### [WHAT TO PRODUCE]
Only the lines from the line containing "Task: View site" to the end of the entries, both included, belong in your answer, and each must match exactly.

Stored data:
########################################
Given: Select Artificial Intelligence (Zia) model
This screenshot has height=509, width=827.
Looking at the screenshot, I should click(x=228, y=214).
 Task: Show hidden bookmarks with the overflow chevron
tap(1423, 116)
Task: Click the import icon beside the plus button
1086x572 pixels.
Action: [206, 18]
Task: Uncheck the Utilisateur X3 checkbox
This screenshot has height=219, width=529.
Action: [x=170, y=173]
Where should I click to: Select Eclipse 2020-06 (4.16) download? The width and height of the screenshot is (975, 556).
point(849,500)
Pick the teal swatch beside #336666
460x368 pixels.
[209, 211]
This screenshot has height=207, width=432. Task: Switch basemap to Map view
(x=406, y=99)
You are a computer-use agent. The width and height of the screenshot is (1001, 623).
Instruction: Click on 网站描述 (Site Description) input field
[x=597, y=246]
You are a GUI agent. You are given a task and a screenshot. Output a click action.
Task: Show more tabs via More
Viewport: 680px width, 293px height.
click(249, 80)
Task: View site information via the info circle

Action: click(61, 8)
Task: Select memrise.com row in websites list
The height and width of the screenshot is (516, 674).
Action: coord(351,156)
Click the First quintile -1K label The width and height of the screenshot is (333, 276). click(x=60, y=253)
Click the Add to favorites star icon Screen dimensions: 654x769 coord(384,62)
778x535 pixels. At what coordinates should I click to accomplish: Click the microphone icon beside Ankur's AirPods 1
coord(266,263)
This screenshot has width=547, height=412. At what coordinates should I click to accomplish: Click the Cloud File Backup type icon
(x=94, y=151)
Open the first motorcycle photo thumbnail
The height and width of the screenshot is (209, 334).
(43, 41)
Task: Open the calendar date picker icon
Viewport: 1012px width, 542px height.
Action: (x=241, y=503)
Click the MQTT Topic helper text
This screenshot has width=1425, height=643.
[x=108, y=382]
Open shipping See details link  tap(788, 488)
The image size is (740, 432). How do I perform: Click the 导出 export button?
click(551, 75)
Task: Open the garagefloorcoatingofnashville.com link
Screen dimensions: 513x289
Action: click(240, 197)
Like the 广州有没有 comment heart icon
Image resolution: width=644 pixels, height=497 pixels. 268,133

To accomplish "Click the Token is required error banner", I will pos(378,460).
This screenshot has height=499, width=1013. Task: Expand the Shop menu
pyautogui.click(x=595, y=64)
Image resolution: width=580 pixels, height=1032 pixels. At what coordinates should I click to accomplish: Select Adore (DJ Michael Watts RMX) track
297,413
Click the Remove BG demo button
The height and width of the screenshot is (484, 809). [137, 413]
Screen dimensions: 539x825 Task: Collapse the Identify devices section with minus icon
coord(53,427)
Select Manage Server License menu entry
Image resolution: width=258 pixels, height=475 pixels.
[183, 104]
########################################
### [COMPLETED TASK]
Task: View site information via the info circle

Action: click(61, 8)
Task: Select memrise.com row in websites list
The height and width of the screenshot is (516, 674).
Action: coord(351,156)
Click the First quintile -1K label The width and height of the screenshot is (333, 276). click(x=60, y=253)
Click the Add to favorites star icon Screen dimensions: 654x769 coord(384,62)
778x535 pixels. At what coordinates should I click to accomplish: Click the microphone icon beside Ankur's AirPods 1
coord(266,263)
This screenshot has width=547, height=412. At what coordinates should I click to accomplish: Click the Cloud File Backup type icon
(x=94, y=151)
Open the first motorcycle photo thumbnail
The height and width of the screenshot is (209, 334).
(43, 41)
Task: Open the calendar date picker icon
Viewport: 1012px width, 542px height.
Action: (x=241, y=503)
Click the MQTT Topic helper text
This screenshot has width=1425, height=643.
[x=108, y=382]
Open shipping See details link  tap(788, 488)
The image size is (740, 432). How do I perform: Click the 导出 export button?
click(551, 75)
Task: Open the garagefloorcoatingofnashville.com link
Screen dimensions: 513x289
Action: click(240, 197)
Like the 广州有没有 comment heart icon
Image resolution: width=644 pixels, height=497 pixels. 268,133

To accomplish "Click the Token is required error banner", I will pos(378,460).
This screenshot has height=499, width=1013. Task: Expand the Shop menu
pyautogui.click(x=595, y=64)
Image resolution: width=580 pixels, height=1032 pixels. At what coordinates should I click to accomplish: Select Adore (DJ Michael Watts RMX) track
297,413
Click the Remove BG demo button
The height and width of the screenshot is (484, 809). [137, 413]
Screen dimensions: 539x825 Task: Collapse the Identify devices section with minus icon
coord(53,427)
Select Manage Server License menu entry
Image resolution: width=258 pixels, height=475 pixels.
[183, 104]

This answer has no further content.